Adaptive learning software can predict which students are most likely to fall of track and also can tell what students are ready to move on to higher level concepts to stave off boredom.
2. Alternative learning styles
With the world going digital, teachers no longer are limited to the textbook and chalkboard style of teaching we all grew up with. Today there are new teaching tools launching every month that enable teachers to more effectively engage their students.
For example, the in-browser coding curriculum Code School has students watch a short video and then practice what they’ve just learned through a series of coding challenges. All of this is done in the browser and there’s also a mobile that let’s students watch the teaching videos at home or on the go.
3. Classroom flipping technology.
We at Labster agree with Information Week that the flipped classroom remains one of the biggest trends in ed tech. A “flipped classroom” simply has students watching lectures or doing reading assignments at home and then doing homework or labs in class with their teacher.
The long-time industry leader in this space, Khan Academy, continues to carry the torch for flipped classrooms. However, look for more innovation in this space in 2016 with better analytics for adaptive learning and more interactivity which will lead to higher student engagement.
4. Increasing global access to digital ed tech resources.
With hi-speed internet access spreading across the world as a result of initiative’s like Google’s Project Loon, digital education resources are following.
For example, in Cape Town, South Africa, an NGO called Breadline Africa has been able to convert old shipping containers into digital classrooms for community use. Each container has been fitted with 15 tablets that include the latest ed tech software and digital textbooks.

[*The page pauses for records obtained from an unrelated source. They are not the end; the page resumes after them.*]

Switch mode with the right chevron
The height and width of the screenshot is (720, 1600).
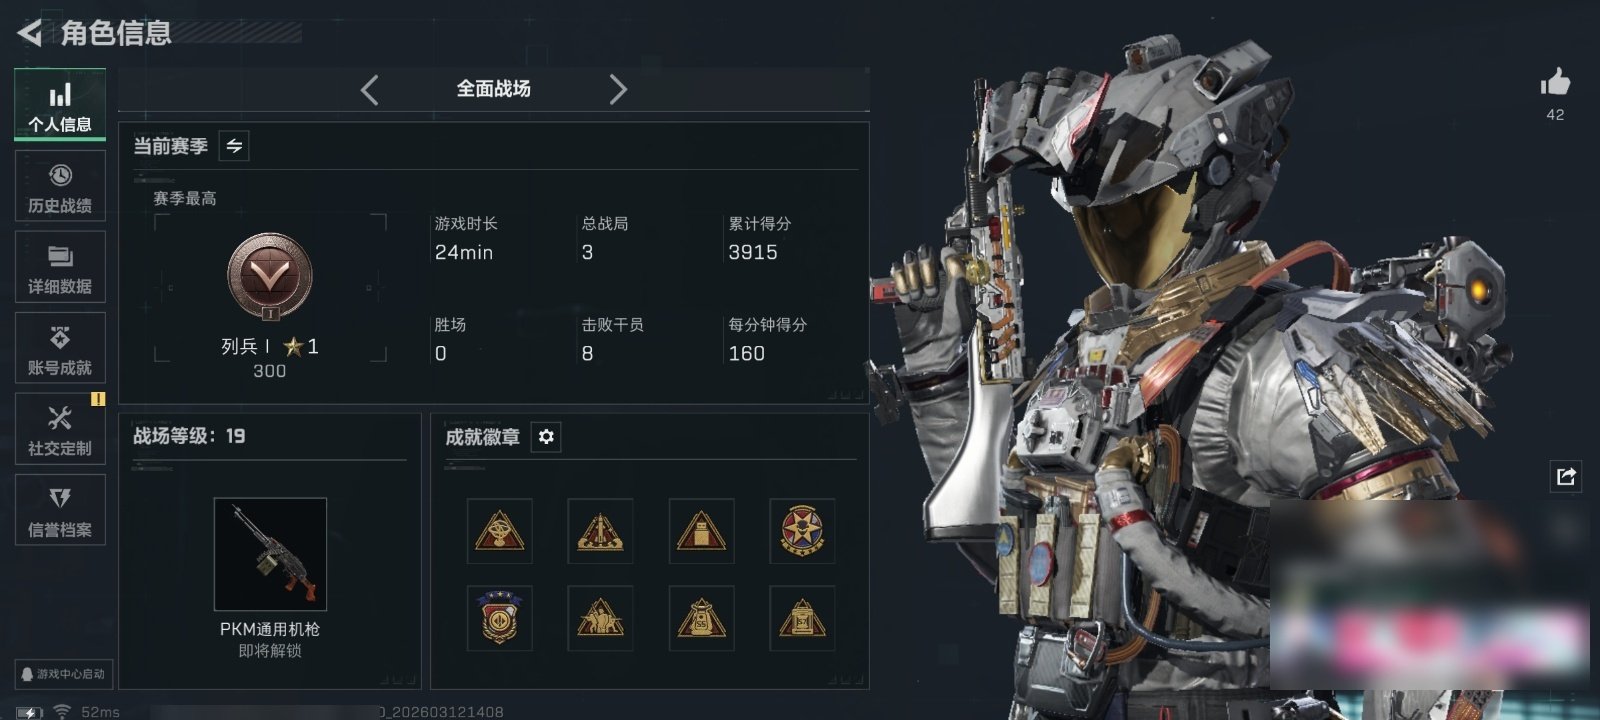pyautogui.click(x=618, y=90)
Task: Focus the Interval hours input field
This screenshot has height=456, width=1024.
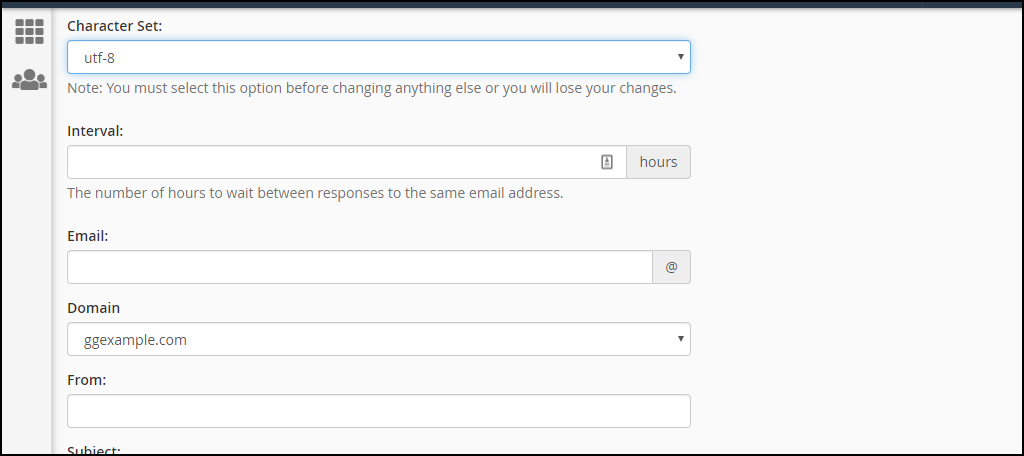Action: [330, 162]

Michael Goodman, a content manager with Via Afrika, the education company that is spearheading the project recently told the BBC, “I visited one school last week in Limpopo and to see how the kids have responded so positively in working with brand new media has been remarkable. It’s going to be interesting for us to see what the impact will be in a small rural school.”
5. Virtual reality enters the classroom.
Oculus was acquired last year by Facebook for $2 billion, legitimizing the company in the face of skepticism about what it could bring to the world with its innovative virtual reality technology.
Indeed, just last year the founder of Oculus, Palmer Luckey, said in a White House Google Hangout about the possibilities of virtual reality in the classroom, “It’s going to be really important for [science, technology, engineering, and mathematics] education. Because kids don’t learn best from reading a book or looking at a chalk board.”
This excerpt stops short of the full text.